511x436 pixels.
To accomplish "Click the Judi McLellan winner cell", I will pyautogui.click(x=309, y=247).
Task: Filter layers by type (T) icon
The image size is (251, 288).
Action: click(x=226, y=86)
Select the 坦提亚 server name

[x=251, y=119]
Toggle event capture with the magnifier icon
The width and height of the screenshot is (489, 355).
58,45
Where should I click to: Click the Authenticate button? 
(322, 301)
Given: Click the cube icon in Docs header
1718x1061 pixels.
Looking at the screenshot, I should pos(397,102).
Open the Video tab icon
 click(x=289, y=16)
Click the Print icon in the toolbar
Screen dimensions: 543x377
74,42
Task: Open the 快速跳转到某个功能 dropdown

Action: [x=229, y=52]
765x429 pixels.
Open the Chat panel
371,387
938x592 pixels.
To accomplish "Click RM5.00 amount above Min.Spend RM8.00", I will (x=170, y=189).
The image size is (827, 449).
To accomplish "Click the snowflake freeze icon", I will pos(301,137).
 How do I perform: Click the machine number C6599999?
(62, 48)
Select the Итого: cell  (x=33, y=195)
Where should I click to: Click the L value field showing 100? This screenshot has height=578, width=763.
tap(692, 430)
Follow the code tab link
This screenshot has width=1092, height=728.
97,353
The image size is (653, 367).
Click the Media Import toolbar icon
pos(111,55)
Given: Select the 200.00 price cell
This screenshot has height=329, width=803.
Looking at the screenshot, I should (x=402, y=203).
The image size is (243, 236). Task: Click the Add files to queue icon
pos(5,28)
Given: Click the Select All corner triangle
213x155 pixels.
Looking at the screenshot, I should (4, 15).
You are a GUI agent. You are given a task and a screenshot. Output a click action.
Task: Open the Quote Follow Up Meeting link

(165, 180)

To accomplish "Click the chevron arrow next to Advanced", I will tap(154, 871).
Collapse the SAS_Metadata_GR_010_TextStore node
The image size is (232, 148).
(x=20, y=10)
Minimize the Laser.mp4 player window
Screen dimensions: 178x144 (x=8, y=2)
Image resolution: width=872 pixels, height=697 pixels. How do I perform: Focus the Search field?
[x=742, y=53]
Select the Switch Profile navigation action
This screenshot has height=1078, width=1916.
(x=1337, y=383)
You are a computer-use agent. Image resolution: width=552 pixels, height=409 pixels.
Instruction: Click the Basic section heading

_What the task requires_.
Look back at the entries above and repeat, unchanged, every line from the line holding "The image size is (251, 288)." through the line holding "938x592 pixels.".

_Exercise result_.
The image size is (251, 288).
Action: click(x=226, y=86)
Select the 坦提亚 server name

[x=251, y=119]
Toggle event capture with the magnifier icon
The width and height of the screenshot is (489, 355).
58,45
Where should I click to: Click the Authenticate button? 
(322, 301)
Given: Click the cube icon in Docs header
1718x1061 pixels.
Looking at the screenshot, I should pos(397,102).
Open the Video tab icon
 click(x=289, y=16)
Click the Print icon in the toolbar
Screen dimensions: 543x377
74,42
Task: Open the 快速跳转到某个功能 dropdown

Action: [x=229, y=52]
765x429 pixels.
Open the Chat panel
371,387
938x592 pixels.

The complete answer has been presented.